<<<<

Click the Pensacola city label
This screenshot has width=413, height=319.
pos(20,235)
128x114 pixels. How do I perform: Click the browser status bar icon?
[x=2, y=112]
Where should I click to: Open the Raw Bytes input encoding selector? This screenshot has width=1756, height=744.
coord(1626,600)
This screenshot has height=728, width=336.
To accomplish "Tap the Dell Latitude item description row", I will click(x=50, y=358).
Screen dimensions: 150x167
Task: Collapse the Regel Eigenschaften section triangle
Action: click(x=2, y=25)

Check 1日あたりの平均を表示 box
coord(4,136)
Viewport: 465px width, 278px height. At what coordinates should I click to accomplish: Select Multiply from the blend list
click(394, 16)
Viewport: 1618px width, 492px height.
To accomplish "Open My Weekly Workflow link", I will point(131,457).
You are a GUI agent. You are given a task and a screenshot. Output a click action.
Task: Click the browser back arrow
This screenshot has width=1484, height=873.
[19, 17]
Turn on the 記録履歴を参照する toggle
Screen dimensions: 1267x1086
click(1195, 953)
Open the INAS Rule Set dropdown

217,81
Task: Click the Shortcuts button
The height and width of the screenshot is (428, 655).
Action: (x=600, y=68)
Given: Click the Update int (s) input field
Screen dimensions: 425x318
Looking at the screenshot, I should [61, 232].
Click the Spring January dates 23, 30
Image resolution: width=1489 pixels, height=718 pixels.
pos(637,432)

>>>>

#### [Exercise directions]
Would you please repeat, exactly as written, the lines from the one containing "The height and" through the end of the listing above, including both, and only those?

#### [Answer to this task]
The height and width of the screenshot is (428, 655).
Action: (x=600, y=68)
Given: Click the Update int (s) input field
Screen dimensions: 425x318
Looking at the screenshot, I should [61, 232].
Click the Spring January dates 23, 30
Image resolution: width=1489 pixels, height=718 pixels.
pos(637,432)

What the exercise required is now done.